Guest houses, which played host to Confederate soldiers, closed. The Victoria Hotel closed. American dollars and jobs on blockade running boats all ended when the North won the civil war. The Bahamas, as we all know, was helping the side of the slaveowning South, by running its cotton to sellers, then ferrying back their money and supplies.
In 1866, after all that blockade running money ended, poor Bahama Islands’ conchs and negroes alike, had to go back to the fields.

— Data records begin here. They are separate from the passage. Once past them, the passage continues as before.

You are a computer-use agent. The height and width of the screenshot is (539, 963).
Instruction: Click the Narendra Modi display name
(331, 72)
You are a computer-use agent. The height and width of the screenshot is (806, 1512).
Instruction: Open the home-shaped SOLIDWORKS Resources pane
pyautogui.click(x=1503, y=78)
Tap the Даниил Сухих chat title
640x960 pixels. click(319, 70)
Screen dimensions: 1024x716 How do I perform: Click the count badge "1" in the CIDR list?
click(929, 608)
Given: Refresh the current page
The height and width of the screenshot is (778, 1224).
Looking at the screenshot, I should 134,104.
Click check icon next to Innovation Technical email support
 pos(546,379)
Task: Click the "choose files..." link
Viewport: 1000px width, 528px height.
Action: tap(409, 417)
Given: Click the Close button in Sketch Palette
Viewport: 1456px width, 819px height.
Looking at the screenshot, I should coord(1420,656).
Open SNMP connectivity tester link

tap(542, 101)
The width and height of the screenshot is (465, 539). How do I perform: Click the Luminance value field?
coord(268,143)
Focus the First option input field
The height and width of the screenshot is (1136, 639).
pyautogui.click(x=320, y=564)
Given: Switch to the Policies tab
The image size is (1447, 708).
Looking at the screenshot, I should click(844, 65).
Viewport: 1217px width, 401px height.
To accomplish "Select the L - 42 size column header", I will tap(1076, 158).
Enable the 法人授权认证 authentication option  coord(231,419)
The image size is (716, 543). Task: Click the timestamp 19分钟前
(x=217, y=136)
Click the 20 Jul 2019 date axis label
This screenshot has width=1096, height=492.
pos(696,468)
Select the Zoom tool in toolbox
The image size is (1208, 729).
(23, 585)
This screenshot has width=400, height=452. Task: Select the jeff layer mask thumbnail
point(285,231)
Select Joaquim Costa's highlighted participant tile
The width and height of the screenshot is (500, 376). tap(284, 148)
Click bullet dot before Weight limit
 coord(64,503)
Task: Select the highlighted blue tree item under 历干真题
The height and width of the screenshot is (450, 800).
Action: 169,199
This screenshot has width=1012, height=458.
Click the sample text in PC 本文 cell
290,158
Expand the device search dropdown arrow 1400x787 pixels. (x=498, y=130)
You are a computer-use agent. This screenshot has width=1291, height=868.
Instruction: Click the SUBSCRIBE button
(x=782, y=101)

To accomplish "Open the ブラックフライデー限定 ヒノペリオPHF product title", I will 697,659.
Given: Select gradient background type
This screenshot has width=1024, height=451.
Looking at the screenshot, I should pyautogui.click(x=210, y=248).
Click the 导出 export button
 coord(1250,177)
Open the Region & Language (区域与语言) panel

Everything became suddenly… boring!
It was so boring, that in 1866, someone in Nassau wrote a poem about it as there was nothing to do all day, but stand around and yawn!
Oh dear! how dreadfully slow,
There’s nothing to do, there’s nowhere to go,
And how to kill time I’m quite puzzled to know.
Yawn. yawn,- nothing but yawning;
As soon as I open my eyes in the morning
I open my mouth and commence with my yawning:
Down to my breakfast, yawn at the fare,
Put on my hat and yawn at the air.
Go down to the Library, yawn away there.
Heigho!- I yawn when I’m smoking,
I’d yawn as I drink, but I can’t without choking
Why things are so dull, that I yawn when I’m joking.
Yawn, yawn,-how I wish I could drop it
But the place is so horribly dull I can’t stop it.
The Merchants are grumbling at dullness of trade
And praying to- (well, we won’t stand for a shade)
Old Harry, to send them another Blockade.
Market-street worthies, you’ll find ‘em in scores
Yawning in front of their customless stores
Forming feeble supports to the post of the doors
Sighing for days, when those swift Blockade runners
Copper bottomed and fastened at LLoyd’s classes A 1-ers
Used to run to and fro, spite of Uncle Sam’s gunners,
Steaming as fast as they could in and out
Scattering Cotton and Dollars about
’Till there came a grand crash, and they went up the spout,
“Heigho! what a collapse
But the South gave the North some pretty hard raps
And what’s in the future we can’t tell-perhaps
They’ll be at it again as hard as before,
We shall make money, if they will make war.”
So meanwhile, Mr Market Street props up his door
Or yawns from some gloomy recess in his store
Thus, you see reader dear
It perfectly clear
One really must yawn for there’s nothing to cheer
When everything looks remarkably drear.
See yonder Maiden, as glum as a Quaker,
The Red Coats have all been packed off to Jamaica
For a walk on the Esplanade who is to take her?
—The reader remarks some beau of the City
Will do the gallant, on the fair one take pity’
But then don’t you see-though its nothing but fit he
Should offer his arm-a Red Coat is more pretty.
Then again ‘Young Nassau’
Is considered a bore
Apathetic and indolent—not to say ‘raw’
He can drink, he can smoke, talk of auction or shop,
Play billiards—but there his accomplishments drop,
Not a lively companion by any means Stop!
(Hold on there Pegasus, we’re going it wild,
It strikes me we’d better be drawing it mild
Ere some gallant young spark takes offence and gets ‘riled’)
Some there are I’ve no doubt
Who have travelled about
Been brought up with care, sent to school, and ‘brought out’
And who always behave with the greatest propriety
Never drink, never smoke, are the essence of piety
And fit for the highest and best of society —
to those I’m quite willing to make the concession
“Young Nassau’s” perhaps a too sweeping expression
After which I’ll proceed without further digression.
Since the Blockade
Attempts have been made
To revive many things which long dormant have laid.
Out of something or other to start up a trade
In short—against yawning to made a crusade
But, a Donkey that never had the vocation
Than turning a mill, gets so used to the station
He’s unfit for aught else but eternal rotation
Those who FIND THE CAPT FITS must not take it ill
(Though I very much fear the most of them will)
When I say they resemble the Ass in the mill
(—An idea occurs to me now as I write
Some readers may thing the above impolite
The simile’s vulgar, I’ll own—but its trite)
Tramp, tramp, round the same spot,
Life’s journey with them never varies a jot,
Tramp, tramp, WHILST THEY MORALLY ROT.
Agricultural meetings they don’t care a pin for
Volunteer movements, they will not go in for
But Dollars and cents they’ll go through thick and thin for.
No interest have they in the growth of the yam
Science and Arts, they consider as ‘sham’
And for Lectures and such things they don’t care a——
—“Halloa! Mr. Printer, that dash is absurd!
What the deuce do you mean, Sir by skipping a word
Putting in the two first rhymes, and missing the third?”
It’s all very fine Sir, to say ‘Never mind it’
You dropped it on purpose, in fact so unkind it
Appears, that I’ll stop and I’ll yawn till you find it.